Concordance between independently and investigator-assessed progression-free survival in CLEOPATRA.

Abstract

e11055^ Background: In CLEOPATRA, pertuzumab (P) + trastuzumab (T) + docetaxel (D) was compared to placebo (Pla)+T+D in HER2-positive 1st-line MBC. In MBC trials, PFS rather than overall survival is often defined as the primary endpoint as PFS data are available earlier and later-line therapy does not impact results. The primary endpoint in CLEOPATRA, PFS, was assessed by an Independent Review Facility (IRF), with investigator (inv)-assessed PFS as a secondary endpoint.
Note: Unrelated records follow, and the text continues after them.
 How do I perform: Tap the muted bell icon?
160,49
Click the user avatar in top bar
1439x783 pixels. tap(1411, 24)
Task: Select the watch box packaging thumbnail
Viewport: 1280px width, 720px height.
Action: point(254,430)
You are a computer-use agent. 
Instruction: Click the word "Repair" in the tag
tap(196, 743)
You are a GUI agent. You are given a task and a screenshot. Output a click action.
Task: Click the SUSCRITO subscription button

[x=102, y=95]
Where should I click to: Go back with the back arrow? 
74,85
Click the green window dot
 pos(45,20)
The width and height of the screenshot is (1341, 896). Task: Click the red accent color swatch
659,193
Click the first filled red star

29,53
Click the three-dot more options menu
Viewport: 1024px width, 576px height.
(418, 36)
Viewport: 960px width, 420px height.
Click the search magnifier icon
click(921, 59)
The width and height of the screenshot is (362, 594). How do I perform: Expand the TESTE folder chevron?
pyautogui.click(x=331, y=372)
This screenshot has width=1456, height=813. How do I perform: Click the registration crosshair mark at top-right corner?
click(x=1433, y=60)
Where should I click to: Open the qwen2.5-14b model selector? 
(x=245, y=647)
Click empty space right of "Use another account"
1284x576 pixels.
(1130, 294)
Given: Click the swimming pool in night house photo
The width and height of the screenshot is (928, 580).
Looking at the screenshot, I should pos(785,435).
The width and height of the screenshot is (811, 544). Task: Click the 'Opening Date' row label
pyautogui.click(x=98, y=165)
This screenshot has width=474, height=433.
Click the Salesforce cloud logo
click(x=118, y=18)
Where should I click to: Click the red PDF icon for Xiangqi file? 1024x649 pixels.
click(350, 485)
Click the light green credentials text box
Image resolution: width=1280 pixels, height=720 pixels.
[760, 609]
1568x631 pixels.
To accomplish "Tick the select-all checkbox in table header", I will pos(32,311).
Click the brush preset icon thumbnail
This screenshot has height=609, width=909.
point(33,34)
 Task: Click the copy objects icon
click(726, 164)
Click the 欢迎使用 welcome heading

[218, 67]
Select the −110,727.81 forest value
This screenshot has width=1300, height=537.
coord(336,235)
As a measure of consistency and robustness, concordance between IRF- and inv-assessed PFS was analyzed. Methods: PFS was defined as time from randomization to first documented radiographic evidence of progressive disease (PD) or death from any cause within 18 wk of the last IRF tumor assessment. Tumor assessments took place every 9 wk and continued until IRF-confirmed PD. Treatment decisions were solely based on the inv’s assessment of PD. Indicators of concordance between IRF- and inv-assessed PFS included: PFS event by IRF only; PFS event by inv only; PFS event by IRF and inv; no PFS event by IRF and inv. These indicators were assessed at any time on study, within 30 d or within 9 wk. Several pre-specified sensitivity analyses for PFS were also performed. Results: 808 pt were enrolled and central tumor assessments performed for 781 pt. Compliance with the schedule of tumor assessments was generally high and comparable between arms, with >78% of pt undergoing assessments within 7 d of the scheduled visit over the 1st yr. At any time on study, concordance between IRF- and inv-assessed PFS was 85%. Of the 15% discordant cases, an equal proportion was assessed by the IRF as a PFS event but not by the inv and vice versa. Estimates of the median time to PFS event based on IRF and inv assessments were identical, Pla+T+D: 12.4 mo, P+T+D: 18.5 mo (IRF: HR 0.62, P < .0001; inv: HR 0.65, P < .0001). Conclusions: Concordance between IRF- and inv-assessed PFS was high, supporting consistency and robustness of the PFS analyses. The subjective nature of PD and potential for bias were reduced by the double-blind, placebo-controlled study design; RECIST 1.0 criteria; identical schedule of assessments in both arms; IRF review and continuation of tumor assessments until IRF confirmation of PD.